If it is CRPS that you are dealing with, desensitization is the key and the quicker you do it, the better. We had concerns about the micro fractures and weight bearing (one desensitization technique is rubbing your foot on rough carpet) so if you do have a fracture, that needs to be taken into consideration. But you can start with gently rubbing your foot with silk or a feather or other very soft material. Dried rice and beans poured over your foot would be good also. The goal would be to be able to rub your foot with a brush. Step by step, increase the roughness until you get to that point.

If you have CRPS, you have my sympathy - I understand it is like having your limb filled with gas and set on fire. Excruciating is an understatement! But there is treatment that can help and it is easy to do and effective, particularly when it is done early!

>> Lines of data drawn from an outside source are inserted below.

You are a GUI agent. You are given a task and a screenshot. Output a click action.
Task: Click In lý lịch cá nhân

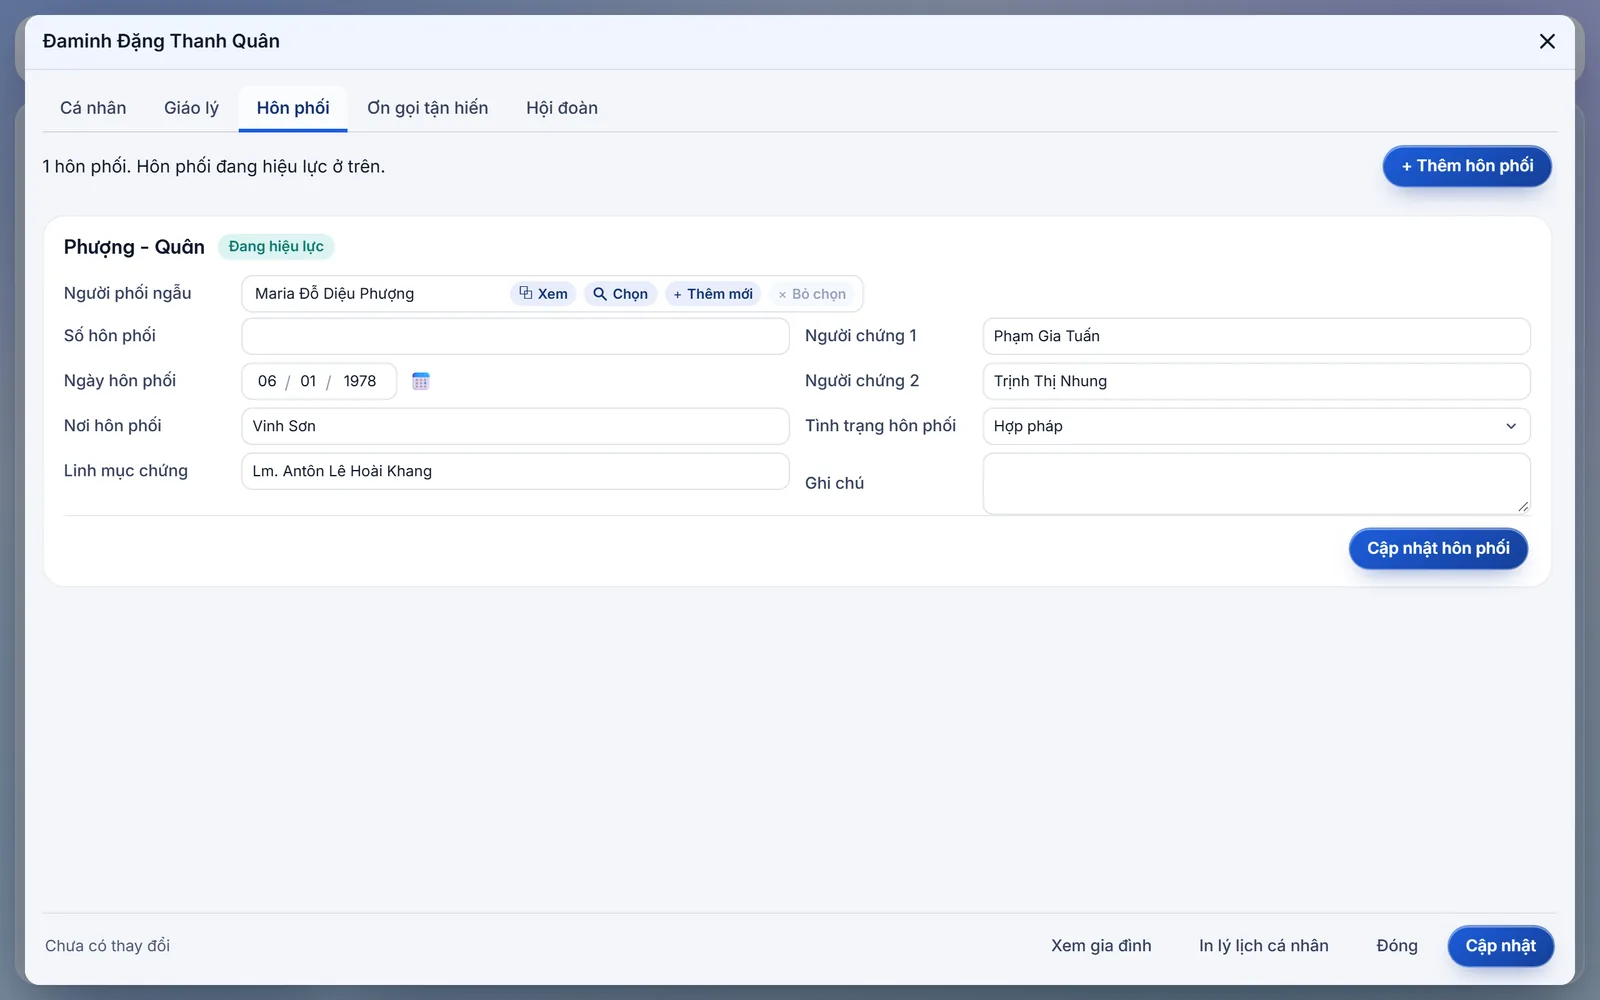click(1264, 946)
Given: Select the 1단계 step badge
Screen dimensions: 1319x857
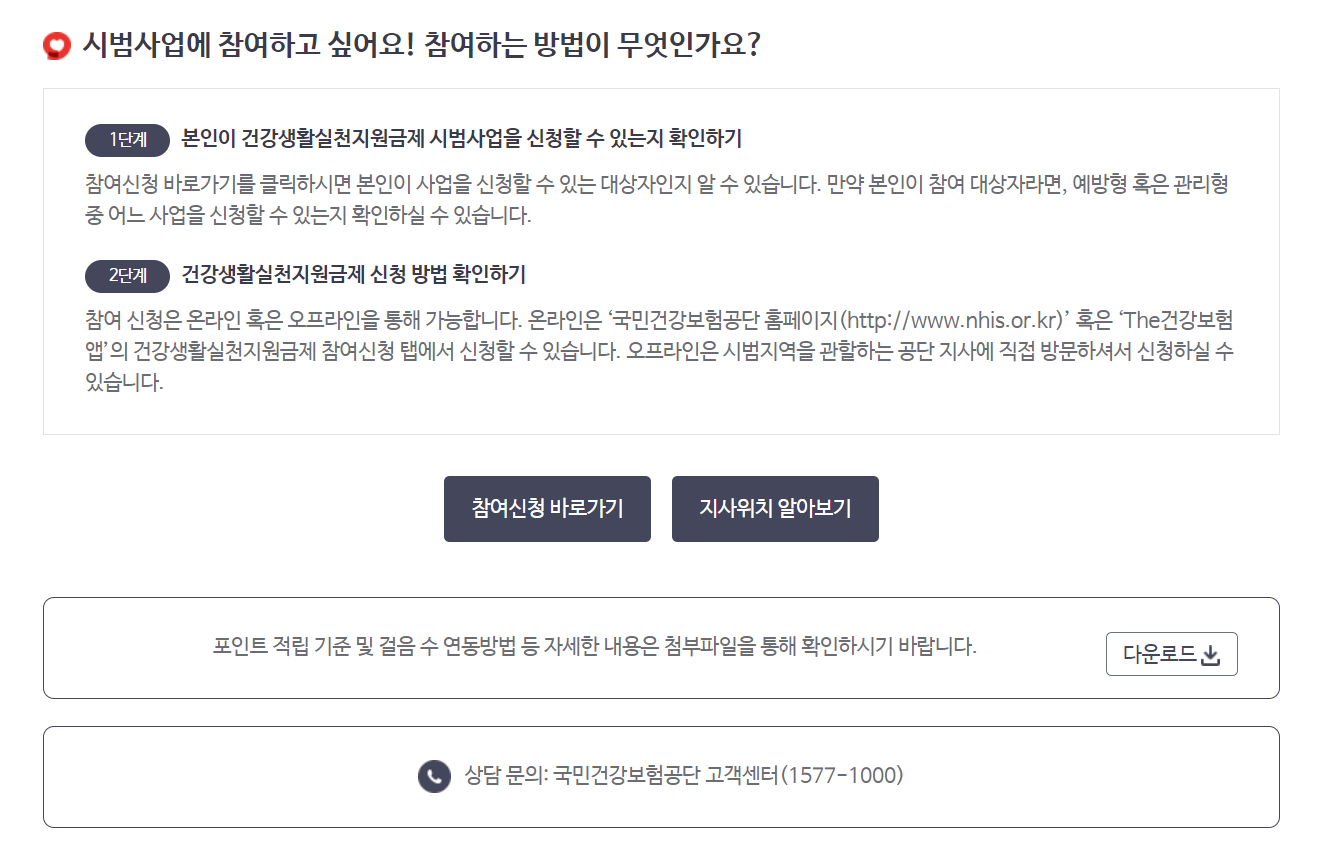Looking at the screenshot, I should coord(126,139).
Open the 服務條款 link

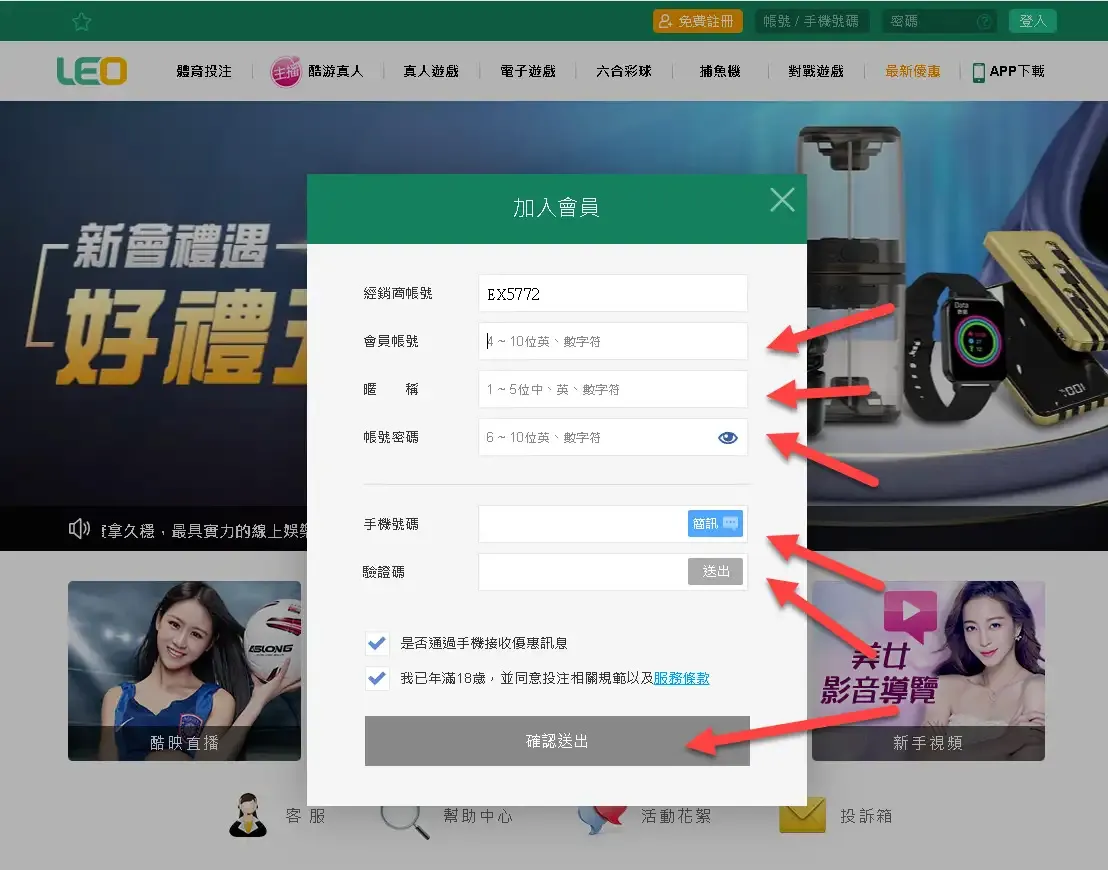pyautogui.click(x=681, y=678)
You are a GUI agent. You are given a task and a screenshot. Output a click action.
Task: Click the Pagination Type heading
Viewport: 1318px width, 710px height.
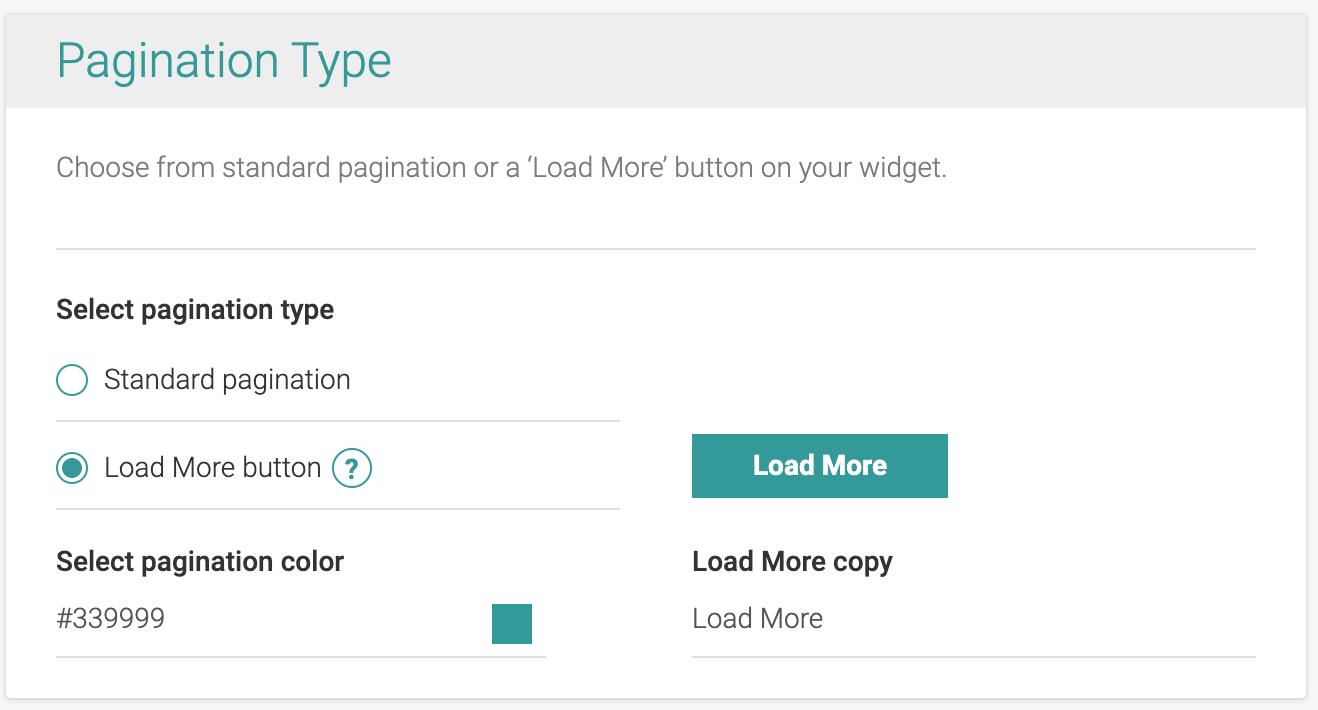[224, 60]
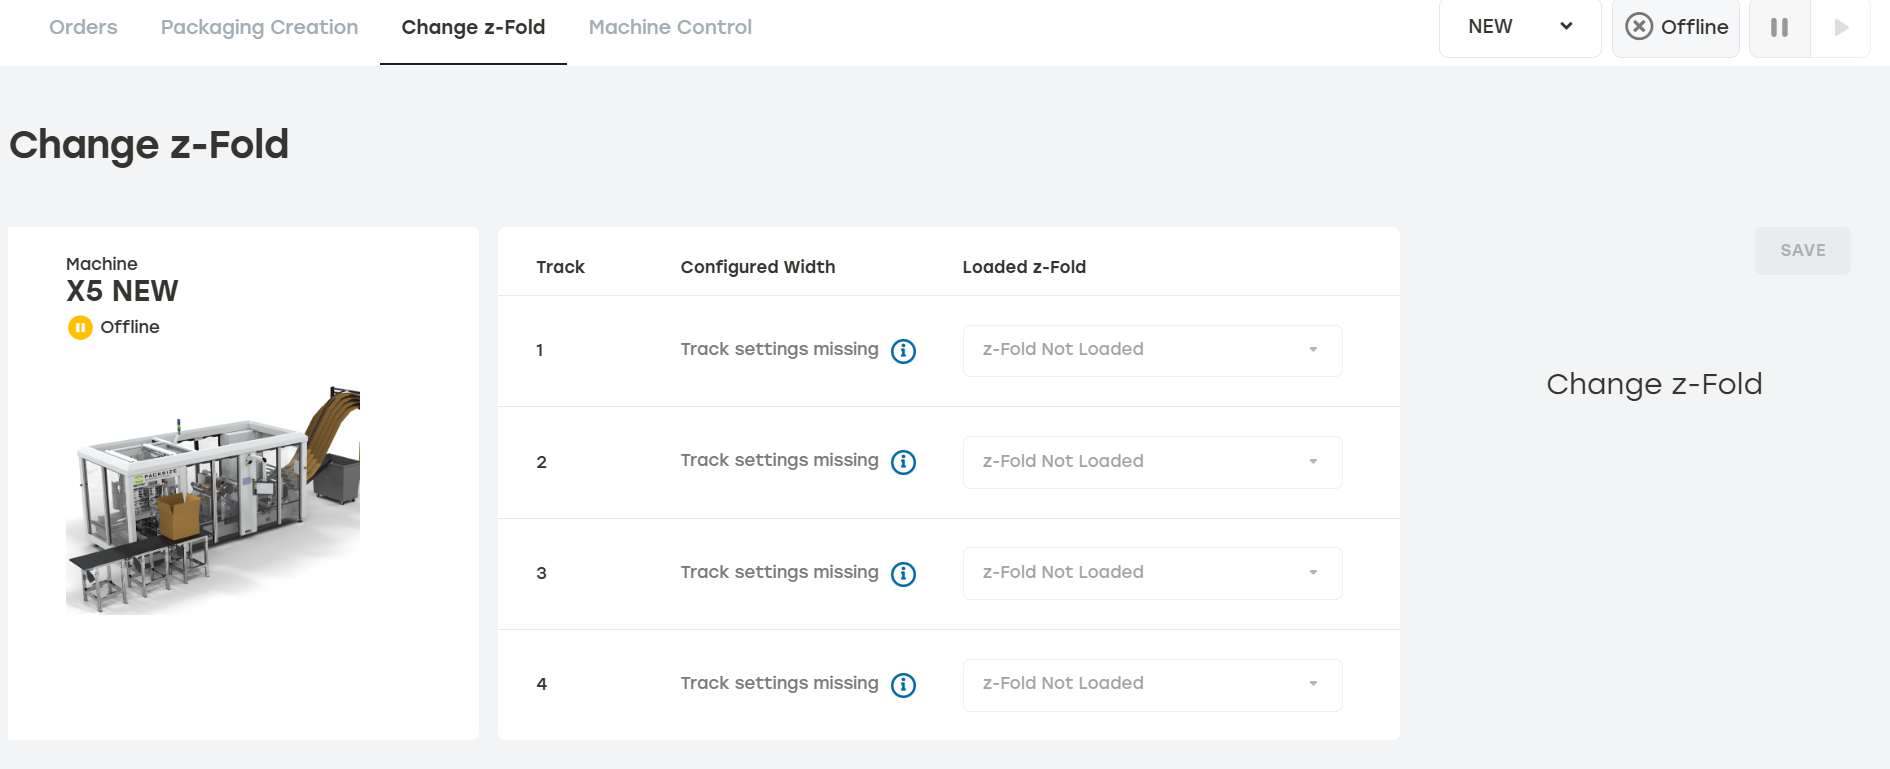
Task: Click the SAVE button
Action: pos(1802,251)
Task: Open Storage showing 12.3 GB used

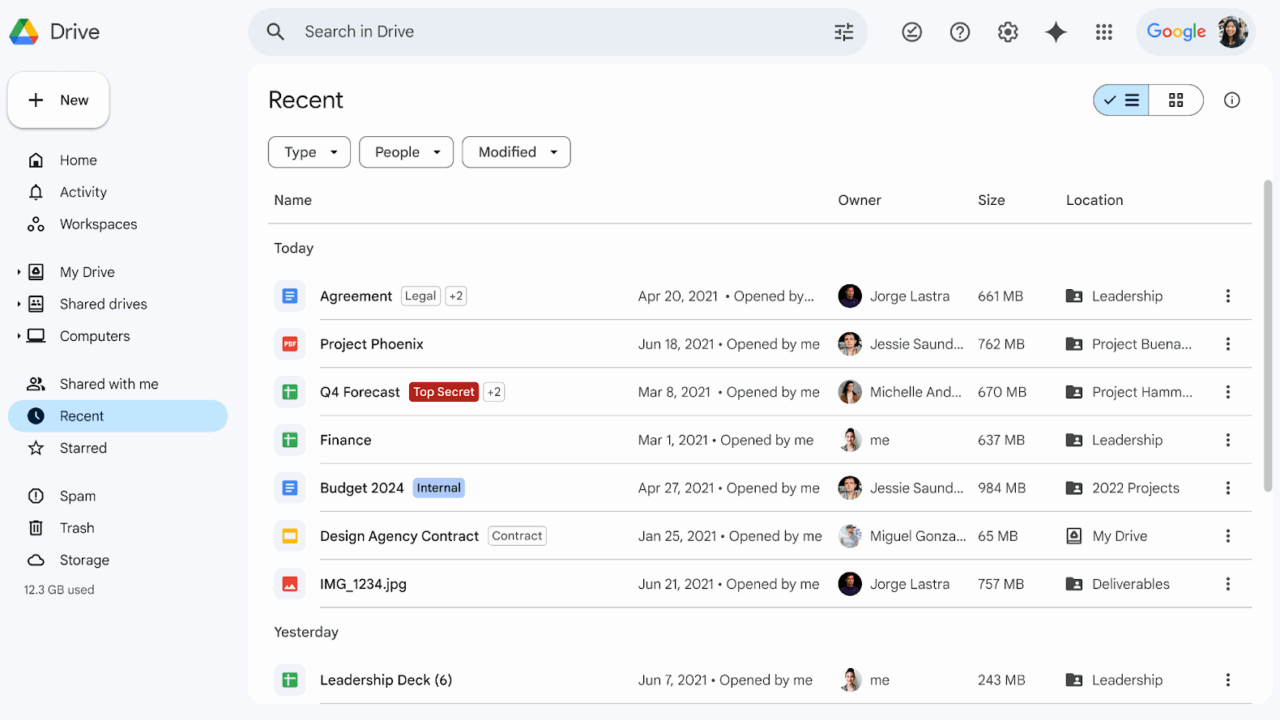Action: tap(83, 559)
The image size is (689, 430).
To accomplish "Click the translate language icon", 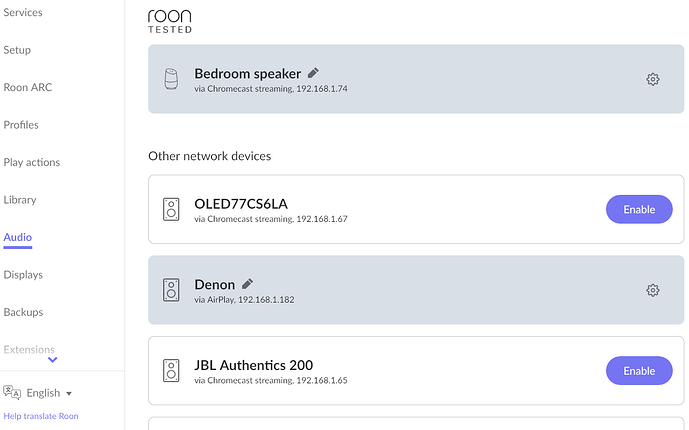I will tap(12, 392).
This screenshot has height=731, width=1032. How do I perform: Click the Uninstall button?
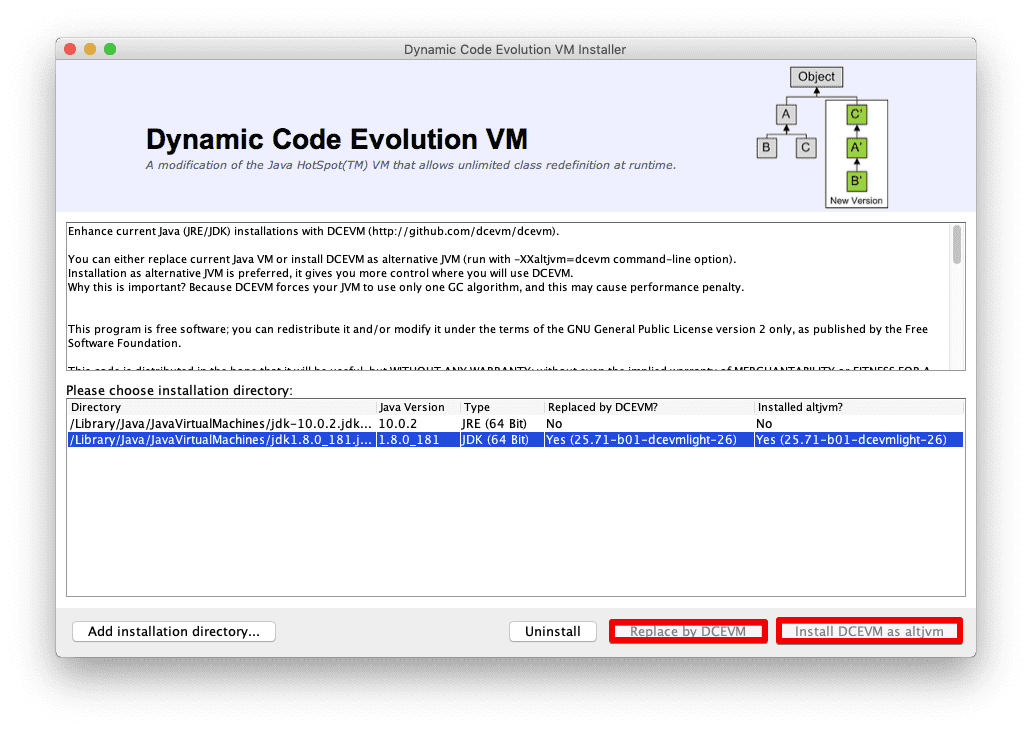[x=552, y=630]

Good luck and I hope your foot gets better ASAP!

Beth

[Sea Dew Princess]

I have CRPS following a calf tear which left my foot, ankle & lower leg in pain for many months & is still not better. I have just started some specialist physio & have medication which may start to work now. Has anyone had this condition/experience & had it seen alongside hypermobility issues? I wonder if you have any tips for me?
Thank you.

[Rosie]

Hi all

Stephie, if you do a search on Complex Regional Pain Syndrome you will see that it is mentioned in several threads on the forum, and other members are dealing with this as well. It is also mentioned in the latest book by Prof Grahame, Dr Hakim and Rosemary Keer, so it may be worth having a look at that if you can.

Rosie

[Sea Dew Princess]

Thank you, that's helpful. I will look further.

[andreak]

My daughter has CRPS which started in 2007 after an ankle sprain and spread to her arm after a fall. She ended up in a wheelchair for a year and went through GOSH rehab.
As a parent it was really hard to see some of the things she had to do but she now accepts that she had to go to a dark place to become strong and to move forward and get on with her life. She wrote an article which was published in the British Pain Journal which I may be able to find if anyone would find it useful or it should be around on the internet somewhere.
From what I now understand having got the POTS HMS and EDS diagnosis in recent months, CRPS is more likely in HMS patients as the joints move much further than normal tolerances. Maybe thats not the case but for my daughter it certainly seems to be. Her ankle is still dystonic and she still has excruciating pain but keeping mobile and distracted has worked wonders
Im sure she would be happy to talk to anyone about her experiences and I can put you in touch if you drop me a line
Good Luck
Andrea x

[AnnaH]

I've got CRPS in my feet, due to damaged Achilles tendons that weren't diagnosed or treated in due time. I get constant burning and aching, but medication helps (Gabapentin). I believe I have the sort that can be less severe, but is long lasting, as opposed to the sort you typically get after injury or surgery. Anyway, given how much pain other CRPS people seem to be in, I seem to have got off lightly.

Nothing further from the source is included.